## [Task directions]
Return the lines of the items below unchanged, beginning with the line that contains "will click(x=80, y=242)." and continuing through the end of the items, with both ends included.

**** Data section ****

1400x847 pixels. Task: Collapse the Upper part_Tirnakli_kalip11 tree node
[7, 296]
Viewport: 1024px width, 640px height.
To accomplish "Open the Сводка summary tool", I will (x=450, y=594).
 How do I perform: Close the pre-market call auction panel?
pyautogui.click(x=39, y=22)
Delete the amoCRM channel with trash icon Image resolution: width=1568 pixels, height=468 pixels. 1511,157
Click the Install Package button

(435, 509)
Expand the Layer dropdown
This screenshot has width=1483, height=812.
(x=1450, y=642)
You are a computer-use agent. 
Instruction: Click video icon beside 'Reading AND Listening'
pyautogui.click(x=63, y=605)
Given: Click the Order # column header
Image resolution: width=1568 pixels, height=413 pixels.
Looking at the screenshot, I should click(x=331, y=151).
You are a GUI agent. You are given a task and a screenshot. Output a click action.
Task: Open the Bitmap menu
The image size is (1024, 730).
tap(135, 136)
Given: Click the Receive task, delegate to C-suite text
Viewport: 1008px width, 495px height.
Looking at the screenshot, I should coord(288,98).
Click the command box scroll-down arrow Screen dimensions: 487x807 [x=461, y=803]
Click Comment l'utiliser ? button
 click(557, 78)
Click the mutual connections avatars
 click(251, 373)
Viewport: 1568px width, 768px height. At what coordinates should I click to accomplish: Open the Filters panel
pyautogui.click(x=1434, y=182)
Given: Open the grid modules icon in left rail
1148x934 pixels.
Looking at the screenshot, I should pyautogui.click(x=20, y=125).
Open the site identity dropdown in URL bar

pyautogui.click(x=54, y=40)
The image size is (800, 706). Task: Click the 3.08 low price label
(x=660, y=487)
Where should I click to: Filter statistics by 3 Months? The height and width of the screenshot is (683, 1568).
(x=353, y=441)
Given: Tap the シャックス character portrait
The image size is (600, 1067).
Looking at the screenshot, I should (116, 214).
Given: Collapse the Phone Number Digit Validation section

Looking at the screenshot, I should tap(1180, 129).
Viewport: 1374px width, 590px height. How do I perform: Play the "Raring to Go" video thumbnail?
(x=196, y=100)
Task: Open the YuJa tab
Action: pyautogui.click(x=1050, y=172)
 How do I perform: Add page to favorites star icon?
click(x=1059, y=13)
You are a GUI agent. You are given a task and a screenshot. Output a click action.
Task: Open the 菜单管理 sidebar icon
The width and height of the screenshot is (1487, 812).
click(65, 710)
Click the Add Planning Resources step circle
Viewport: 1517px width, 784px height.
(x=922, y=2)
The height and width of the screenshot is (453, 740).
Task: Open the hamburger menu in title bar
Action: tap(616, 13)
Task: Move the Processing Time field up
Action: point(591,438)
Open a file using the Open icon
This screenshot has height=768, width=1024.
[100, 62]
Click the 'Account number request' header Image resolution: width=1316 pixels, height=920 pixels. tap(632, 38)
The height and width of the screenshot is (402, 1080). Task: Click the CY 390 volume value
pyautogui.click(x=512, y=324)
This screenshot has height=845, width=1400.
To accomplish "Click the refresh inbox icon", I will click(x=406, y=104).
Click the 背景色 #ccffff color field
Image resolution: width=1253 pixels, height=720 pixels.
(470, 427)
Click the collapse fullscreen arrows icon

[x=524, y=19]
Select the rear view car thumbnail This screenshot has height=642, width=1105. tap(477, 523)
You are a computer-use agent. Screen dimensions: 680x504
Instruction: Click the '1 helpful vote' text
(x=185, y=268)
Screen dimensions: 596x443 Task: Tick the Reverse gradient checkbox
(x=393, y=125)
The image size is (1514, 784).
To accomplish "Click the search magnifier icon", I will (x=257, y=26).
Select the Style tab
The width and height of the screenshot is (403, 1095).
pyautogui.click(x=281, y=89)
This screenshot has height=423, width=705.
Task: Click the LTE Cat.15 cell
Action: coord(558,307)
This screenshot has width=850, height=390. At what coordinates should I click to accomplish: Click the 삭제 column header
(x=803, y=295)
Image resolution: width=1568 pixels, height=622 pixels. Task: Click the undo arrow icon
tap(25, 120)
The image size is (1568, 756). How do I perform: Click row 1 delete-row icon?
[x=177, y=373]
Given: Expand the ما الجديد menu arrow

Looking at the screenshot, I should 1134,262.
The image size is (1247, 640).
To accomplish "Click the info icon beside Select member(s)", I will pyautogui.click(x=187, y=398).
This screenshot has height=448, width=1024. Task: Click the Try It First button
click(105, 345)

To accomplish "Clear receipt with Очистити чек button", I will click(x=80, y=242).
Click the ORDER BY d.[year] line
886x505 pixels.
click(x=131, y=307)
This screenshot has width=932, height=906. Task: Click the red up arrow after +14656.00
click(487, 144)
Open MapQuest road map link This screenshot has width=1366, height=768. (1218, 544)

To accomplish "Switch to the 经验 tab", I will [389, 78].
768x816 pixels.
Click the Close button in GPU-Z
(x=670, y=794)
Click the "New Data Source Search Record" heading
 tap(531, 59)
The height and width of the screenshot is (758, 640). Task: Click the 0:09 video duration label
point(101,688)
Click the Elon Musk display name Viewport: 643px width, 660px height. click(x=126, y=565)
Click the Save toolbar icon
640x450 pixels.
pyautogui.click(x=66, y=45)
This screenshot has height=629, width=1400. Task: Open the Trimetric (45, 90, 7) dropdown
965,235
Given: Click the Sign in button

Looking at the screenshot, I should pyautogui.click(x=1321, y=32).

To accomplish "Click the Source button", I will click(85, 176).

****

## [Result of the task]
To accomplish "Clear receipt with Очистити чек button", I will click(x=80, y=242).
Click the ORDER BY d.[year] line
886x505 pixels.
click(x=131, y=307)
This screenshot has width=932, height=906. Task: Click the red up arrow after +14656.00
click(487, 144)
Open MapQuest road map link This screenshot has width=1366, height=768. (1218, 544)

To accomplish "Switch to the 经验 tab", I will [389, 78].
768x816 pixels.
Click the Close button in GPU-Z
(x=670, y=794)
Click the "New Data Source Search Record" heading
 tap(531, 59)
The height and width of the screenshot is (758, 640). Task: Click the 0:09 video duration label
point(101,688)
Click the Elon Musk display name Viewport: 643px width, 660px height. click(x=126, y=565)
Click the Save toolbar icon
640x450 pixels.
pyautogui.click(x=66, y=45)
This screenshot has height=629, width=1400. Task: Open the Trimetric (45, 90, 7) dropdown
965,235
Given: Click the Sign in button

Looking at the screenshot, I should pyautogui.click(x=1321, y=32).

To accomplish "Click the Source button", I will click(85, 176).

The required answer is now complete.